** Problems to solve **
A – In the piece on self-focus in faith, how is pride defined?
B – Summarize the piece on self-focus in faith in two sentences.

** Text section **
** begin **
God is smart, because He knows what went down in the garden, when the serpent was chit chatting with Eve. He knew that the second that she bit into that apple, that the action would doom man to be poisoned with an overwhelming sense of self.  Before the fall, man and woman had their focus on God, and each other... and it was good. Then the idea was brought forth for disobedience, The idea that "God did not say" That there was another word contrary to the truth...   Your word, your way, that surely, You will not die.

The two greatest commands are Love God with all your heart soul and strength, and the second like it, love your neighbor as you would yourself.

Now we struggle to love God in our churches. We don't read much of His word. We don't spend much time in prayer.
When we do, it is usually us telling God what we want, or what we think we need.
Should we pick up a Bible, its generally about a minute or two that we read a passage and then we wait until service for a preacher to tell us more things about what the word of God might say because we want to spend our time doing everything except reading it for ourselves.

Love your neighbor as yourself.
All of the commands of God are pointing to this place where God is trying to get us to stop focusing so intently on US, when we should be submitting to Him.

This sickness of self, it is rampant through the body of Christ. We don't have time to listen to what God wants us to do... because WE are too busy doing the things that WE like, in His name.

It's like throwing a party with a chocolate cake, and a chocolate fountain and chocolate ice cream with chocolate fudge and chocolate sprinkles with chocolate chip cookies and chocolate milk.... for the kid that is deathly allergic to chocolate.

Pride is an over inflated sense of self.


I'll get transparent here with something that happened years ago.
** end **
** Entries supplied **
** begin **
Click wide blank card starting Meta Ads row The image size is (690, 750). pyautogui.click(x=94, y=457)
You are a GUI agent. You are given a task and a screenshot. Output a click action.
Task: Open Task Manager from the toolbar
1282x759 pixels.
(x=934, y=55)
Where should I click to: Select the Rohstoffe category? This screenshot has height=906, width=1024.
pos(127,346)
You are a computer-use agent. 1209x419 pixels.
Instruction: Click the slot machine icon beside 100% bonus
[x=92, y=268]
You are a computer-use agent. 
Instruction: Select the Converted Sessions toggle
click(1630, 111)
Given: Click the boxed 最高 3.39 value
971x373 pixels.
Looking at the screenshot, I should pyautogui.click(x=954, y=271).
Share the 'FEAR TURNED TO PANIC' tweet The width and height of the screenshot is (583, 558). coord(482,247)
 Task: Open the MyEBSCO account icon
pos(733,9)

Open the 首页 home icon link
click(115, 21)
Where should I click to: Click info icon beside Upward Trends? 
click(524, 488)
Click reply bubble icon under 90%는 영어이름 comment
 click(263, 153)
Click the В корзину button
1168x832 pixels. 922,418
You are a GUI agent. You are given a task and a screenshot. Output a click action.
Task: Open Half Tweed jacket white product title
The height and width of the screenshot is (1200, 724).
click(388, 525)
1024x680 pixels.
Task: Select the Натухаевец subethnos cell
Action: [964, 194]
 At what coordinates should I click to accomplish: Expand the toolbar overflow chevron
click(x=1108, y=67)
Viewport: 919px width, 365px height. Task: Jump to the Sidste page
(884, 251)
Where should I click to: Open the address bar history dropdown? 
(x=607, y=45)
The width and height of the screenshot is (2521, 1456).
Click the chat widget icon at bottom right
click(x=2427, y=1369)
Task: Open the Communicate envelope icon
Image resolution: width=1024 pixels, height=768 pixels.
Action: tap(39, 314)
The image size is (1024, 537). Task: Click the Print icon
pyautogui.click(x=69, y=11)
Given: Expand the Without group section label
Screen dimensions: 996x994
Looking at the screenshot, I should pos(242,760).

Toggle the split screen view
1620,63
** end **
** Responses in order **
A – Pride is defined as an over inflated sense of self.

B – The piece holds that the fall in the garden doomed people to an overwhelming sense of self, and that all of God's commands, the greatest of which are to love God and to love one's neighbor, aim to turn that focus away from ourselves toward submitting to Him. It says that churches struggle to love God: people read little of His word, pray mostly about what they want, and are too busy doing what they like in His name.